(Saved data entries)
------------------------------
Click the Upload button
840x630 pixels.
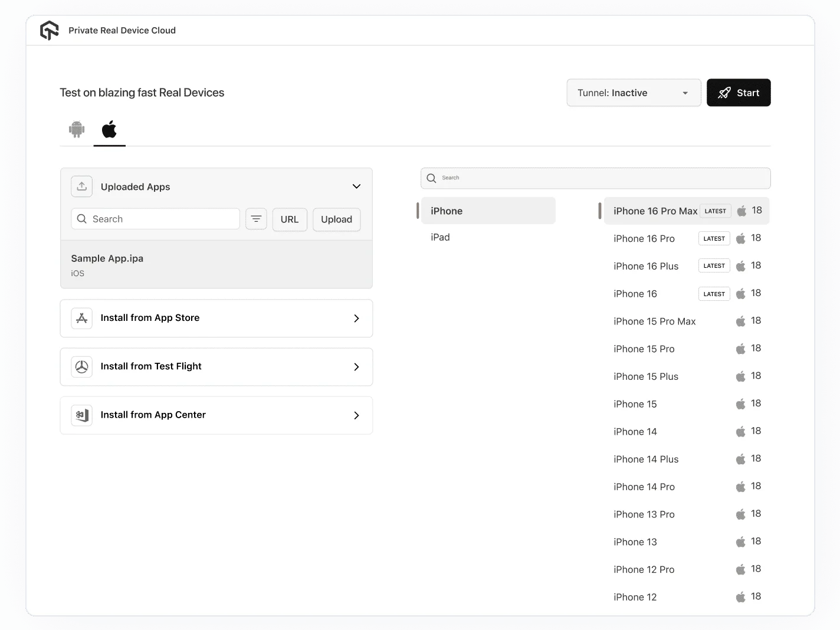point(336,219)
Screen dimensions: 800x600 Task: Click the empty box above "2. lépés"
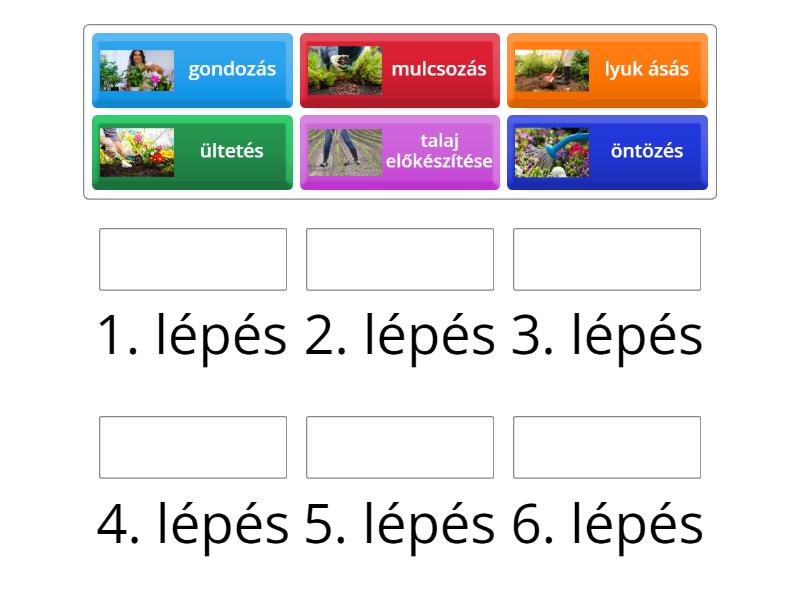click(x=400, y=259)
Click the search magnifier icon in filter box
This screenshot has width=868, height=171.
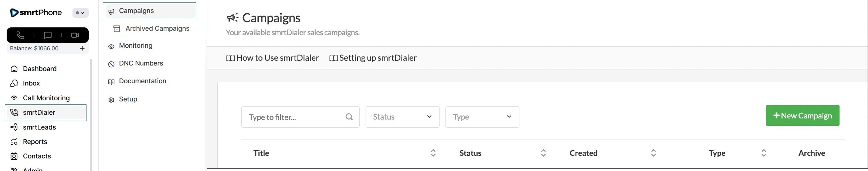(349, 117)
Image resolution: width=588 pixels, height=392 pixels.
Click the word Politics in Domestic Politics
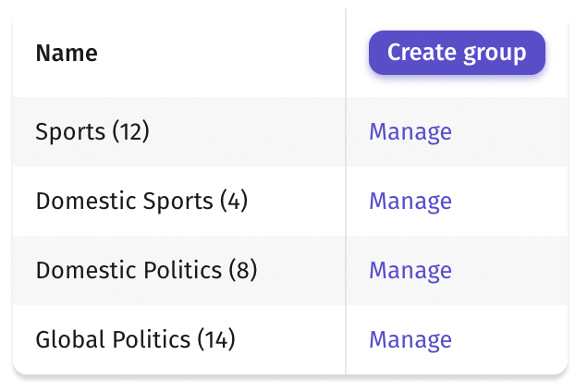pos(183,270)
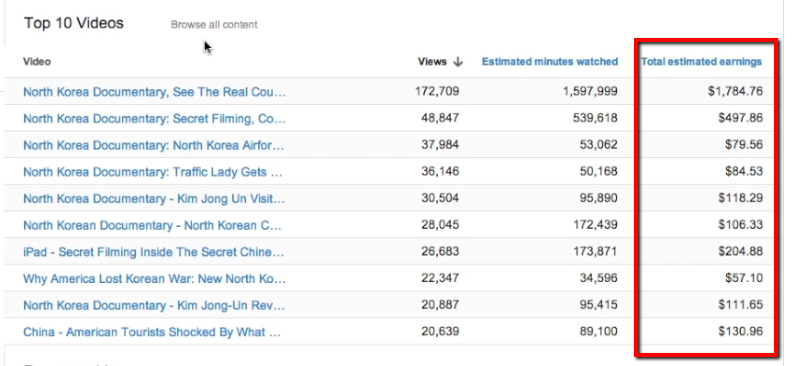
------------------------------
Exactly the lines from the one with "This screenshot has width=868, height=171." through the end of the records are to be repeated, both ends included, and pictures are to be omitted.

• _ANSWER SECTION_
This screenshot has width=868, height=171.
(349, 117)
Image resolution: width=588 pixels, height=392 pixels.
Click the word Politics in Domestic Politics
pos(183,270)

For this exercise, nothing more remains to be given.